If the tenor of the various apocalyptic movies from recent years, the news coverage of the supposed Mayan end-time prediction back in 2012, or the general atmosphere of fascination with, and terror of the Book of Revelation is any indication, we fear the second coming of the Lord Jesus at the end of time.  When we read passages like those in this Sunday's Gospel, in which we are told, "You also must be prepared, for at an hour you do not expect, the Son of Man will come" (Lk 12:40), we can certainly tremble and find in those words no little discomfort.  Indeed the Lord does instruct us to watch carefully for his return with the stern warning that those servants who are not prepared at his coming will have to face punishment for their infidelity.

Yet, while for a worldly heart, fear might be the response to the final appearance of God, how should a Christian heart respond?  The Lord wishes us to be prepared and watchful, but does he want to find us cowering in fear when he returns?  Certainly not.  At the beginning of this Gospel passage, in its long form, Jesus tells us: "Do not be afraid . . . for your Father is pleased to give you the kingdom" (Lk 12:32.)
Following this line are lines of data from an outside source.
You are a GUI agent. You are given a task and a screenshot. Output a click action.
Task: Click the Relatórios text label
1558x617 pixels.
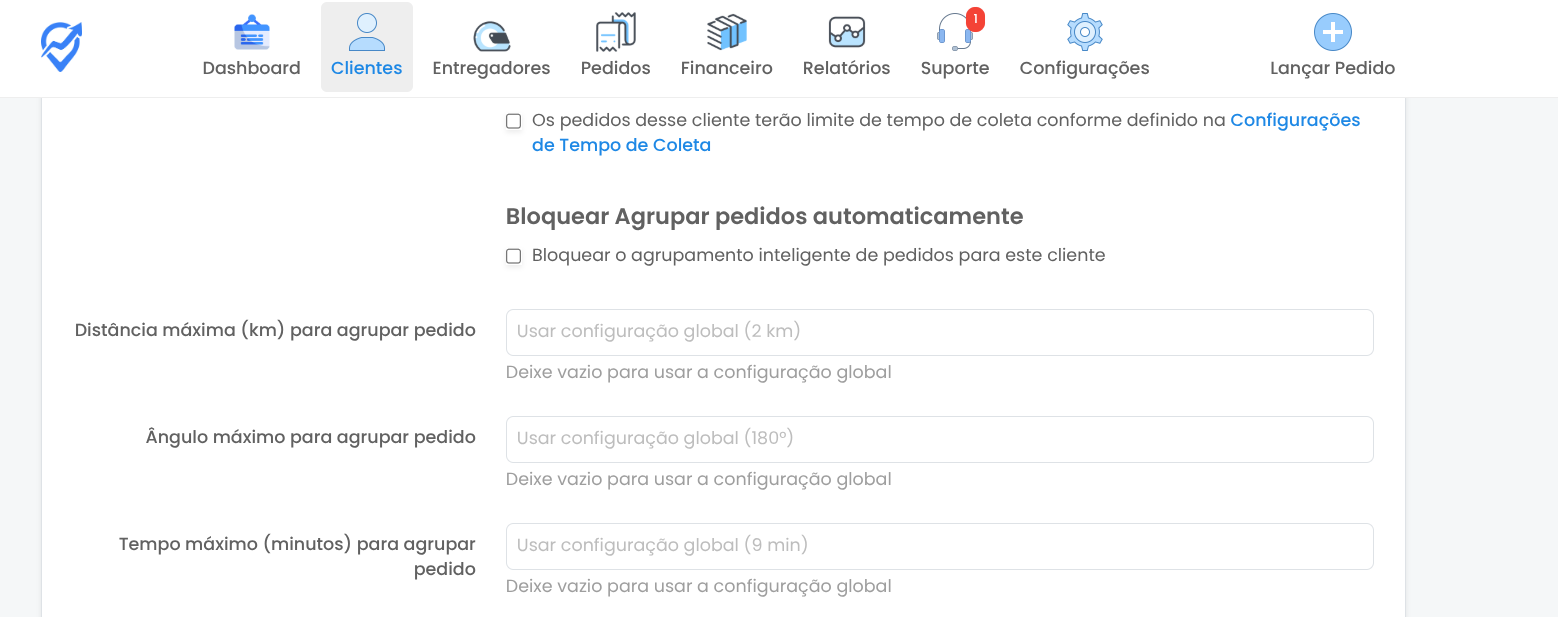coord(846,68)
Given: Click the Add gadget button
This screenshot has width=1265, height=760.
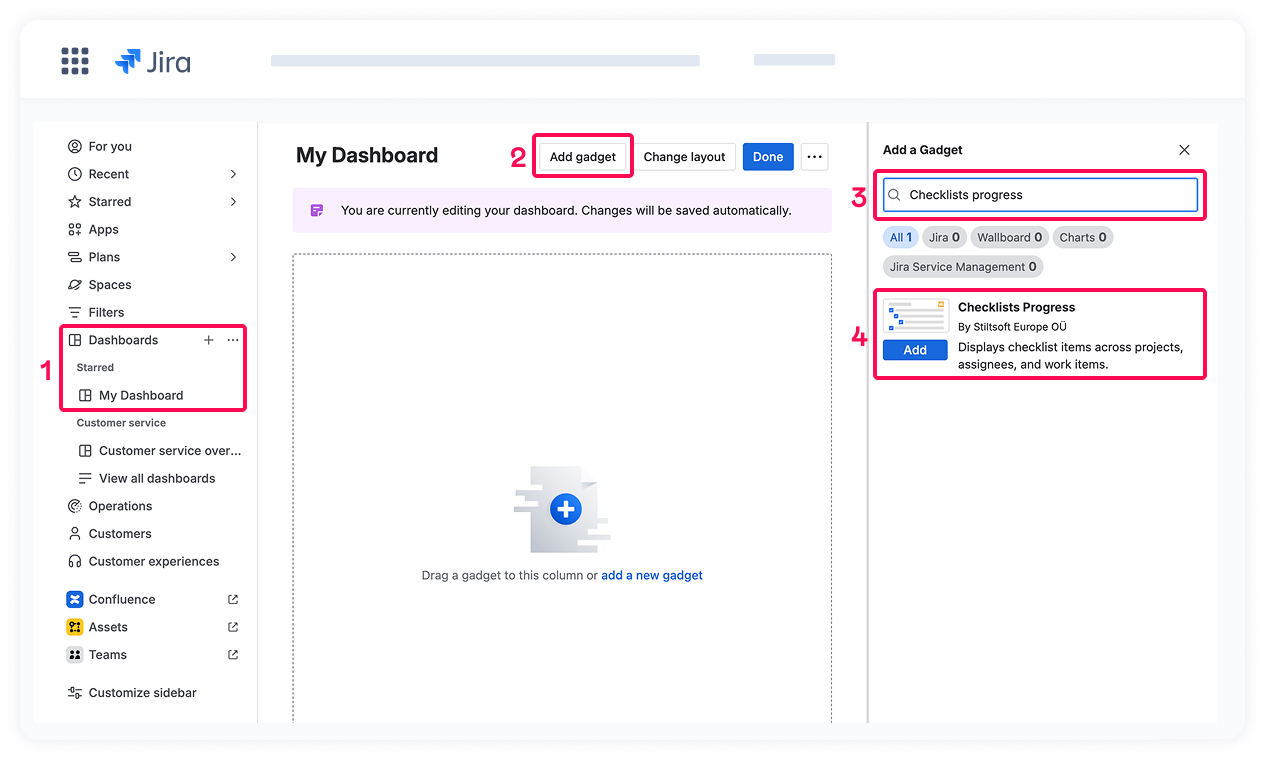Looking at the screenshot, I should (x=582, y=157).
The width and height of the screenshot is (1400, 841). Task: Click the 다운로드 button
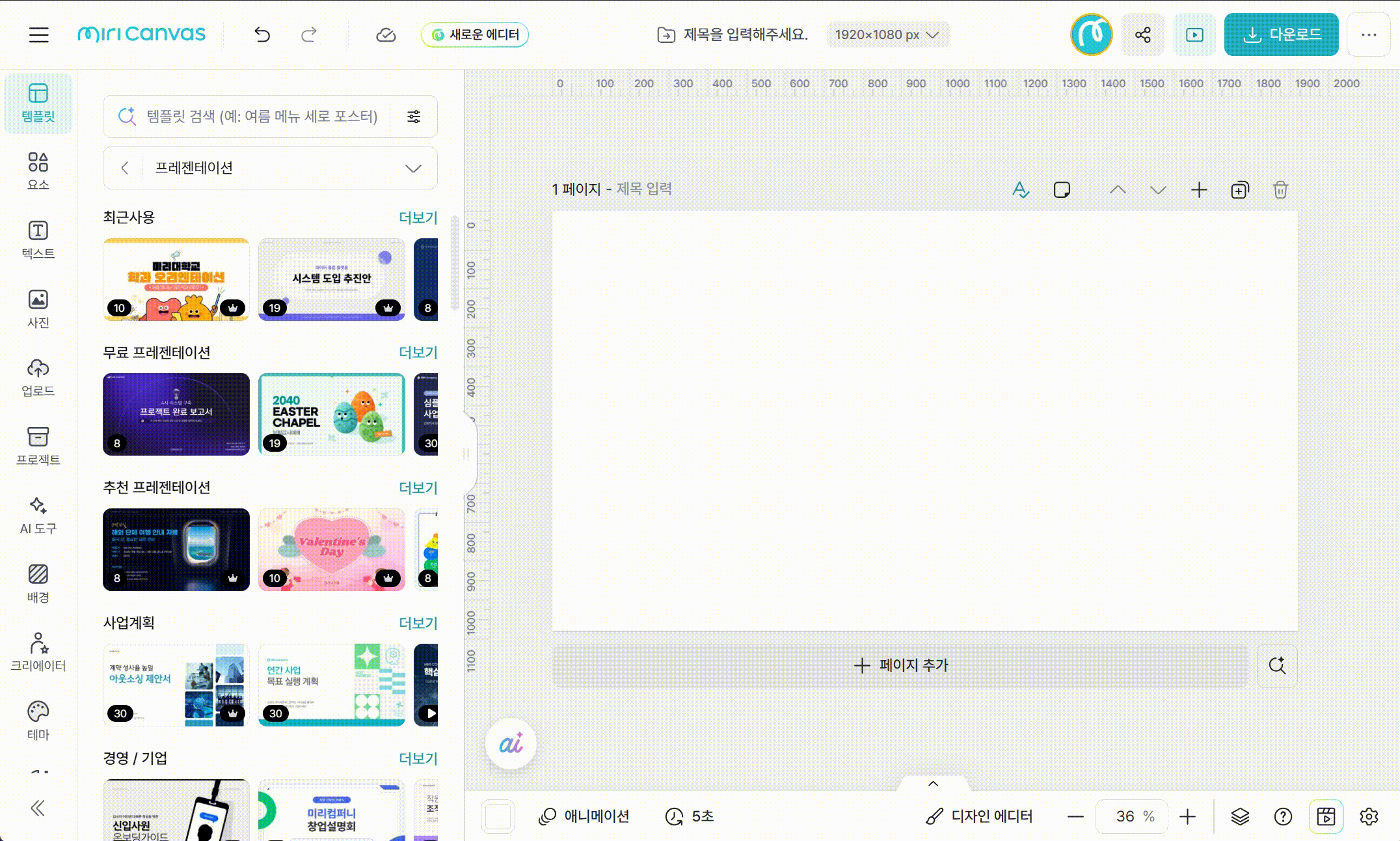click(x=1281, y=34)
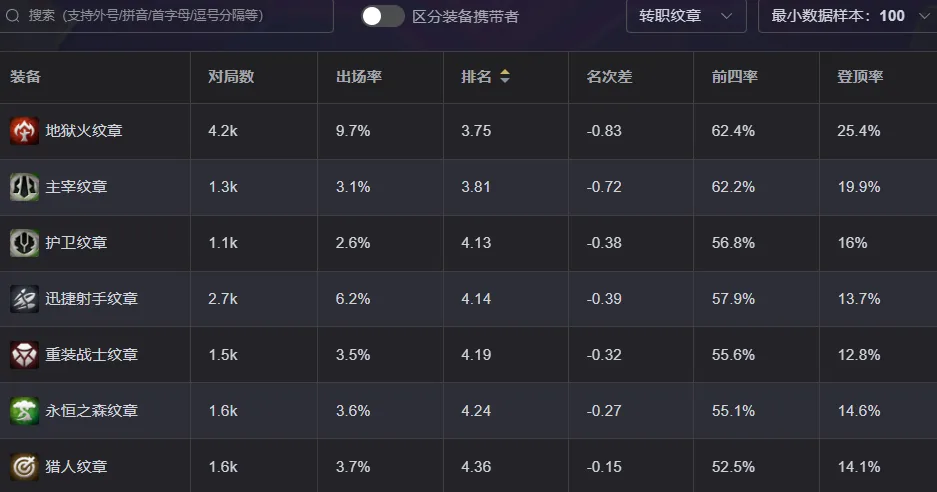Open the 永恒之森纹章 item link
937x492 pixels.
(91, 411)
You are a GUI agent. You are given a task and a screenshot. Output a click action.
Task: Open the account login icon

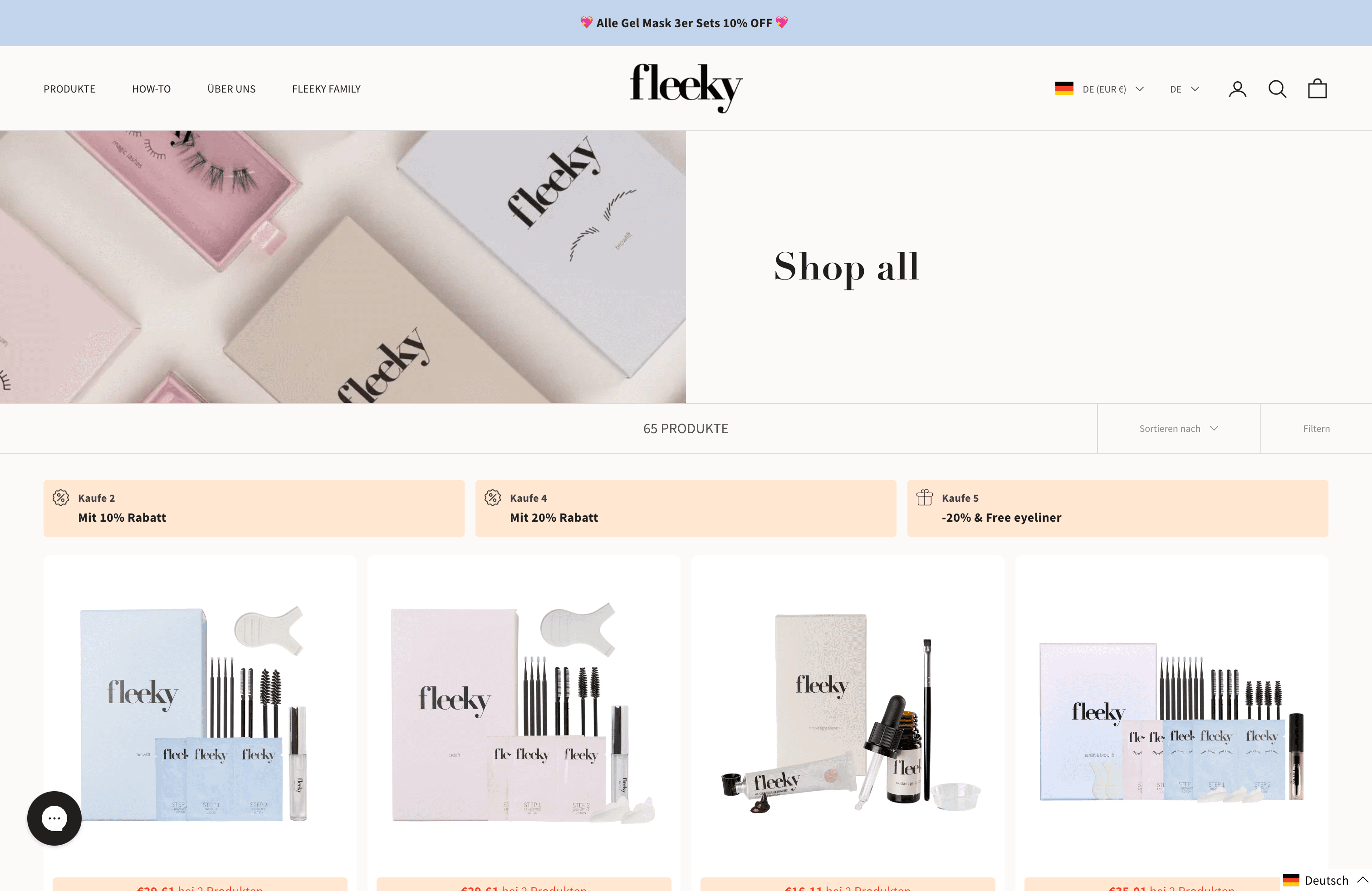pyautogui.click(x=1237, y=89)
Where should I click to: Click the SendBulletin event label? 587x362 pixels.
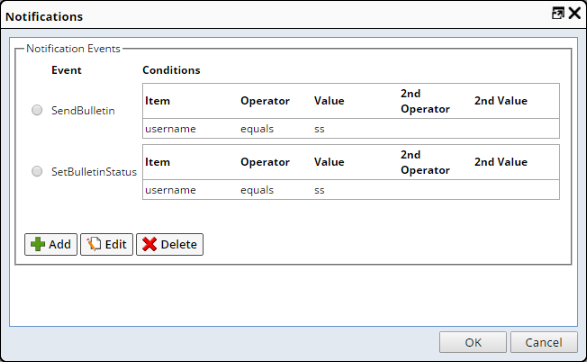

Could anything be more consoling?  The Father wants to give us the kingdom.  How do we know?  Because he "did not spare His own Son, but gave Him up for us" (Rom 8:32).  Because he wants to adopt every person as his own rightful heir by joining each one to his son in baptism.  He wants us to be one with Jesus, so that when he looks at us, he sees the face of his son, and when he hears us ask for mercy, he hears the voice of Christ who never sinned.  We know because he feeds us with divine flesh in holy Communion, is always prepared to forgive us when we repent in confession, and provides us innumerable help in Mary, the saints and angels.  He reaches out to us in ways we will never know until eternity, all out of a burning and all-conquering desire to bring us safely home at the end of time.

So why do we fear meeting him?

We may fear for many reasons.  Perhaps we have believed the lie of the devil, that God does not really want us to come to him, and would rather not give his help.  Perhaps our conscience reminds us that we are still in our sins, and thus not ready to go with the Lord when he returns.  Perhaps we have come to love this world too much, along with its little comforts and entertainments, and have forgotten that all these are surpassed or fulfilled  in heaven.  Perhaps we fear the trials that we know will come before the glorious end.

Whatever the reason, the remedy is the same.  We must remember what Christ has taught our souls.  We must remember that God is a good Father, whose desire is to bring us into his home and give us a divine inheritance with Jesus.  We must remember that sins and wrong attachments to possessions, honors, or any worldly things, only cheat us out of what we really desire, and are simply never worth the trouble.  We must remember that no sin is more powerful than a good and honest confession.  And we must remember that God will provide all the help necessary for every trial until we make it safely home.

With hears strengthened by this faith, we can be fund at the end not only watching, but watching with expectant joy for the moment when Our Lord comes back to set all things right.